**What to produce**
Below are the entries. Transcribe exactly the lines from the one with "The width and height of the screenshot is (1024, 576)." through the one with "Toggle the highlighted", ends included, and leave out all others.

**Dataset records**
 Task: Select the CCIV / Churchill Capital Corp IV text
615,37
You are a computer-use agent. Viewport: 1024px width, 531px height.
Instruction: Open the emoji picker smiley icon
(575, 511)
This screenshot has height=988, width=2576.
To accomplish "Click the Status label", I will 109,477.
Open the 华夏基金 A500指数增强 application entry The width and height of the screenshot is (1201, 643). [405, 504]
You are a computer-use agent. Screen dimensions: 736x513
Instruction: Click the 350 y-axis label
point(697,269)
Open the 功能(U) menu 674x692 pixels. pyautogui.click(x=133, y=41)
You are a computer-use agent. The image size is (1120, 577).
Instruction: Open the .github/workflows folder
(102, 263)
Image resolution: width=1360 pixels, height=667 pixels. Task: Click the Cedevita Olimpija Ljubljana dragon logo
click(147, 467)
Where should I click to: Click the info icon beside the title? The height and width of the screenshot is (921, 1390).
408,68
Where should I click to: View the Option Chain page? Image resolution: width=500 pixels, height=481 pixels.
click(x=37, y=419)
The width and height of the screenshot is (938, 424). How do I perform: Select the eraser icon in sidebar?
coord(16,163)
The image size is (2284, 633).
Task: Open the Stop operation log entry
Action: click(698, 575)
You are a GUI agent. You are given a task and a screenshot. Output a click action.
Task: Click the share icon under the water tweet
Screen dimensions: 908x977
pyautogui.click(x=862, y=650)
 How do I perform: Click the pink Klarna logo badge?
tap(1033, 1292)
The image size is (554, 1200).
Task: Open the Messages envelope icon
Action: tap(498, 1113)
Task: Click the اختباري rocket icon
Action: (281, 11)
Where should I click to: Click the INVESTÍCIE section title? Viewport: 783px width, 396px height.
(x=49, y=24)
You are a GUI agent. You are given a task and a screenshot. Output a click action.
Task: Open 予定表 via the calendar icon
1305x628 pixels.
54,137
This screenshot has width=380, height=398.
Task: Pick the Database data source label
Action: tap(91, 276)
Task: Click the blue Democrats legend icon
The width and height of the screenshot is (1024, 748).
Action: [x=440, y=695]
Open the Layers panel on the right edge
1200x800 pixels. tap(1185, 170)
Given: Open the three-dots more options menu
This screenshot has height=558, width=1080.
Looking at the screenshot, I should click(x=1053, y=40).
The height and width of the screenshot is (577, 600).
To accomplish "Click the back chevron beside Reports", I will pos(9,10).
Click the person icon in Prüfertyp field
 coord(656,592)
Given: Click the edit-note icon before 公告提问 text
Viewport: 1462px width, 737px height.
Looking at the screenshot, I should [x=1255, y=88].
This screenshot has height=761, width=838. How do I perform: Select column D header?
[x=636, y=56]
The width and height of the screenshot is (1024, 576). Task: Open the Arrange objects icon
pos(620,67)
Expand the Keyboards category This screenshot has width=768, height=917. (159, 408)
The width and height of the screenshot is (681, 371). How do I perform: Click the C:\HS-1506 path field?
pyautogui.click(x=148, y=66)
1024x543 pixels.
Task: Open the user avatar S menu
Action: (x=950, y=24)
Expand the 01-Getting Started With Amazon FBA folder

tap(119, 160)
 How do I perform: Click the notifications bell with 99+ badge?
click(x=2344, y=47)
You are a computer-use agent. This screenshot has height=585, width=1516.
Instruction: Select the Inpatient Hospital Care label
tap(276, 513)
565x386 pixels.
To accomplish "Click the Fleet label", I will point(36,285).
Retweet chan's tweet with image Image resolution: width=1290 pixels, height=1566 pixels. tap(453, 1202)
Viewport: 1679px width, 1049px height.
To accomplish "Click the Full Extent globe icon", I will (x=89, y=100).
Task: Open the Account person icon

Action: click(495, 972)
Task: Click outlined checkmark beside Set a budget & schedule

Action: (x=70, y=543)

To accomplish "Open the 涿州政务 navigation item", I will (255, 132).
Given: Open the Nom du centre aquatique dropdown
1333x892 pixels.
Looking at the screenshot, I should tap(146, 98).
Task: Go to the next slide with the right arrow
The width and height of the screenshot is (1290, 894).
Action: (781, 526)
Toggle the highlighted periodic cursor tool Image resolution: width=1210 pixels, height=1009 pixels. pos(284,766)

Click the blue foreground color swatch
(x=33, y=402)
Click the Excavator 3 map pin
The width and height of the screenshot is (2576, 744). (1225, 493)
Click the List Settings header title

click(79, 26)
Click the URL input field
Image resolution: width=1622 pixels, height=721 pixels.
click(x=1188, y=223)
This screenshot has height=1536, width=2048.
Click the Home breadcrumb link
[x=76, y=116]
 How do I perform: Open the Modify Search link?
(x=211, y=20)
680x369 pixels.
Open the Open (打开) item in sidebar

**Response**
The width and height of the screenshot is (1024, 576). Task: Open the Arrange objects icon
pos(620,67)
Expand the Keyboards category This screenshot has width=768, height=917. (159, 408)
The width and height of the screenshot is (681, 371). How do I perform: Click the C:\HS-1506 path field?
pyautogui.click(x=148, y=66)
1024x543 pixels.
Task: Open the user avatar S menu
Action: (x=950, y=24)
Expand the 01-Getting Started With Amazon FBA folder

tap(119, 160)
 How do I perform: Click the notifications bell with 99+ badge?
click(x=2344, y=47)
You are a computer-use agent. This screenshot has height=585, width=1516.
Instruction: Select the Inpatient Hospital Care label
tap(276, 513)
565x386 pixels.
To accomplish "Click the Fleet label", I will point(36,285).
Retweet chan's tweet with image Image resolution: width=1290 pixels, height=1566 pixels. tap(453, 1202)
Viewport: 1679px width, 1049px height.
To accomplish "Click the Full Extent globe icon", I will (x=89, y=100).
Task: Open the Account person icon

Action: click(495, 972)
Task: Click outlined checkmark beside Set a budget & schedule

Action: (x=70, y=543)

To accomplish "Open the 涿州政务 navigation item", I will (255, 132).
Given: Open the Nom du centre aquatique dropdown
1333x892 pixels.
Looking at the screenshot, I should tap(146, 98).
Task: Go to the next slide with the right arrow
The width and height of the screenshot is (1290, 894).
Action: (781, 526)
Toggle the highlighted periodic cursor tool Image resolution: width=1210 pixels, height=1009 pixels. pos(284,766)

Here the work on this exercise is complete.